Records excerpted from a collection
+---+

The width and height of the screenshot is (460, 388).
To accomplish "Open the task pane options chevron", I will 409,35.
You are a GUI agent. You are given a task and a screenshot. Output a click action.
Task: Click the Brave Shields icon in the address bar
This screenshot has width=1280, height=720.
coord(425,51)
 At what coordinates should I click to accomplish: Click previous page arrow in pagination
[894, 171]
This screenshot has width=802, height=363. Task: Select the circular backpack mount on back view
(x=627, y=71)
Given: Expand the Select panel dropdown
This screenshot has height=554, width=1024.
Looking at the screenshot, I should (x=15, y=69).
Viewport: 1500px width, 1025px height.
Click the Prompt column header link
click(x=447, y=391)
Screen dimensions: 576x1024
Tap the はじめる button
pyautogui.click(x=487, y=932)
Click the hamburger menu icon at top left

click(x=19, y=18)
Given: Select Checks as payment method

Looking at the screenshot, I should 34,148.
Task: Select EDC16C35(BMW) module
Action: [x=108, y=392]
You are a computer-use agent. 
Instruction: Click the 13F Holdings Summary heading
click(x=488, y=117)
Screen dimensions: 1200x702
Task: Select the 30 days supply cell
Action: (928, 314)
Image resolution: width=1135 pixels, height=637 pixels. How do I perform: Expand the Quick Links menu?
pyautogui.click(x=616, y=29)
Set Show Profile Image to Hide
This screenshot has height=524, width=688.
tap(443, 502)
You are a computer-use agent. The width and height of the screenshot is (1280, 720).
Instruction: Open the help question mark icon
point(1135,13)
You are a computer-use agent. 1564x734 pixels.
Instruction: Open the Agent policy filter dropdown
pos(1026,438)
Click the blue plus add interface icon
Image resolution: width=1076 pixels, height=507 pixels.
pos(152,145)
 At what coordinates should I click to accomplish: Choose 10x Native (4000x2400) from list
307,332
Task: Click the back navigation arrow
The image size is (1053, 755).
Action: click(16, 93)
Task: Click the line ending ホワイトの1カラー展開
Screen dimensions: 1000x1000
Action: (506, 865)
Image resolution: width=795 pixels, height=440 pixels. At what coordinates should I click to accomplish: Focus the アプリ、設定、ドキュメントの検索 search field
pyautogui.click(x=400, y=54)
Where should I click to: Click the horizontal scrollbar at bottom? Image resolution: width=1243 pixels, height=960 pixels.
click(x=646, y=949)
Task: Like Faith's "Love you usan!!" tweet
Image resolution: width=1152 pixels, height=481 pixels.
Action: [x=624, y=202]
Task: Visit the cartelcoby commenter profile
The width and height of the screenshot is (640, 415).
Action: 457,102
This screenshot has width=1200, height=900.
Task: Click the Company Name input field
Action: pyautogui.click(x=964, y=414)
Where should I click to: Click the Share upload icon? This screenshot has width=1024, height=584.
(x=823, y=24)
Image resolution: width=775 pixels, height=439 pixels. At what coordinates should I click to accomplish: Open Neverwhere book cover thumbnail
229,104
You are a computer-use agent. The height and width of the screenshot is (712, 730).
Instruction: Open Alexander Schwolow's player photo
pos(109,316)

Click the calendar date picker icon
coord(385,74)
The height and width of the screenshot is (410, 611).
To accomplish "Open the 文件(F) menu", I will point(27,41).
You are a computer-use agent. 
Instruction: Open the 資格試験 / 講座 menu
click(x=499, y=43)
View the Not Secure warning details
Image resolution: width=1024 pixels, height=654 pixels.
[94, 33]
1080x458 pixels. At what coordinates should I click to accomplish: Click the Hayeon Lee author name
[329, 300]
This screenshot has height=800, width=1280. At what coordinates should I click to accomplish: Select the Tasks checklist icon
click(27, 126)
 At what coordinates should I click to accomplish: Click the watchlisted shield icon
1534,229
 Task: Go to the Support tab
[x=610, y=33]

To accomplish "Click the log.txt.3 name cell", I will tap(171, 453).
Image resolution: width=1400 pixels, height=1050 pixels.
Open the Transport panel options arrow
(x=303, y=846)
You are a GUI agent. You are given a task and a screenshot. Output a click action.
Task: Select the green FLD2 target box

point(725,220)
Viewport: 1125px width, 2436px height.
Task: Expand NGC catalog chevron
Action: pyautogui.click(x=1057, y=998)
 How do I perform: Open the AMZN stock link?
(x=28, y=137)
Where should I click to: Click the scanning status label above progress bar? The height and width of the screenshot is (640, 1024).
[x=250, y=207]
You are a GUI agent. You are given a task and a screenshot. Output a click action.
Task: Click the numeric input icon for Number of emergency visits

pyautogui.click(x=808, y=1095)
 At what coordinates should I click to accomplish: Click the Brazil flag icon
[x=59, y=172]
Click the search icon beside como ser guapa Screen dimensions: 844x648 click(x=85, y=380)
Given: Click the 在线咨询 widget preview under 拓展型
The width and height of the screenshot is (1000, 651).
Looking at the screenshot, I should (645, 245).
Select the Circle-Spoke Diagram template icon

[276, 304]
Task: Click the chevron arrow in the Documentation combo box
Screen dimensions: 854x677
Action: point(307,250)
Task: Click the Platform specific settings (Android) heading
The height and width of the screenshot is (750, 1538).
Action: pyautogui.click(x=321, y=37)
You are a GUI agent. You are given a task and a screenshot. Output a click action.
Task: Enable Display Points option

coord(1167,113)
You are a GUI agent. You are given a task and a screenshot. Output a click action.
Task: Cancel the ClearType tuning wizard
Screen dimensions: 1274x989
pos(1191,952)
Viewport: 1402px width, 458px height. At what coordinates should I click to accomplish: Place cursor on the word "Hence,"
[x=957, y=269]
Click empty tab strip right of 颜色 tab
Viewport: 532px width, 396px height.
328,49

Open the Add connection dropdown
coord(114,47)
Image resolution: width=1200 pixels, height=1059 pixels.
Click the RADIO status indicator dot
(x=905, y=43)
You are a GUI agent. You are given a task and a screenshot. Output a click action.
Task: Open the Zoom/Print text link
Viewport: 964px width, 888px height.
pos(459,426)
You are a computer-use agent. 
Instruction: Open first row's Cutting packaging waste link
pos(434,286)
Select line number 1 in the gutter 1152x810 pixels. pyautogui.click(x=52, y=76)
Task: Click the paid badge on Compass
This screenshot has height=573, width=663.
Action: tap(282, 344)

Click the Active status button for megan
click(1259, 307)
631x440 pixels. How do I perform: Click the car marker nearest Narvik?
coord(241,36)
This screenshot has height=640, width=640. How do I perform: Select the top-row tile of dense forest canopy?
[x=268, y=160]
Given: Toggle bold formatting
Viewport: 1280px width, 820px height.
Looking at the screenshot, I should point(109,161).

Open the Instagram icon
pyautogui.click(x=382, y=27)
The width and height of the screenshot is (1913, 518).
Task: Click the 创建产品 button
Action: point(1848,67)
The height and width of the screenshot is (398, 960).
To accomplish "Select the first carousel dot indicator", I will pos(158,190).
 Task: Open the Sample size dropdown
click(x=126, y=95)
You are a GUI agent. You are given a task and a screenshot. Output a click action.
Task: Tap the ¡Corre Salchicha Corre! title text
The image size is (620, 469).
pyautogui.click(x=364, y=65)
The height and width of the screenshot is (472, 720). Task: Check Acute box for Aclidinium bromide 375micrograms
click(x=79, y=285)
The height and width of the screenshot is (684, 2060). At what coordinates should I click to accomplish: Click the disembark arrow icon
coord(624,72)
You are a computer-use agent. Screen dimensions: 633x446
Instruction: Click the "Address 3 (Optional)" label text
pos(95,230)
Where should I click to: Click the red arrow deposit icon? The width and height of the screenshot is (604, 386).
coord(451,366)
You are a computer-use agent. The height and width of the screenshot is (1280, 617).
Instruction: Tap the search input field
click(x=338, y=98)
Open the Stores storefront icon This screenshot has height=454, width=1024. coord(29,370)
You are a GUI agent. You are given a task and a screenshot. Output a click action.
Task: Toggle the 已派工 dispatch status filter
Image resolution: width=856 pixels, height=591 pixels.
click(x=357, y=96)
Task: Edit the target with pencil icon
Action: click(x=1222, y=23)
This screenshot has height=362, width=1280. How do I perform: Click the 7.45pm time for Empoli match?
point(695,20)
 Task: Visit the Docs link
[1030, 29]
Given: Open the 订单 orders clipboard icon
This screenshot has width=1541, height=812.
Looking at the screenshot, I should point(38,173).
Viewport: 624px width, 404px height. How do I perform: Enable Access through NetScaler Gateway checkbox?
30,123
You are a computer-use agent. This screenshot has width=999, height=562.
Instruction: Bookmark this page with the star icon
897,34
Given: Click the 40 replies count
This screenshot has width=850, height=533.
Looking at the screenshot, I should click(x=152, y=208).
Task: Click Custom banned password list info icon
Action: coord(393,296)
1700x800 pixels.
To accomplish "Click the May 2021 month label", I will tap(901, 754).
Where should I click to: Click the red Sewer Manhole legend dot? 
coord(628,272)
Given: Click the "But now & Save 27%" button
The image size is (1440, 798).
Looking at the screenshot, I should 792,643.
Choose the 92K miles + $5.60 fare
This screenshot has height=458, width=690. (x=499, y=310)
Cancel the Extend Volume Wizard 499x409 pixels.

+---+

_What the task asks_
Above are the records; print exactly the lines from the line with "Where should I click to: Click the Share" to the line with "is (712, 730).", including both, and nothing else.

_Reply_
Where should I click to: Click the Share upload icon? This screenshot has width=1024, height=584.
(x=823, y=24)
Image resolution: width=775 pixels, height=439 pixels. At what coordinates should I click to accomplish: Open Neverwhere book cover thumbnail
229,104
You are a computer-use agent. The height and width of the screenshot is (712, 730).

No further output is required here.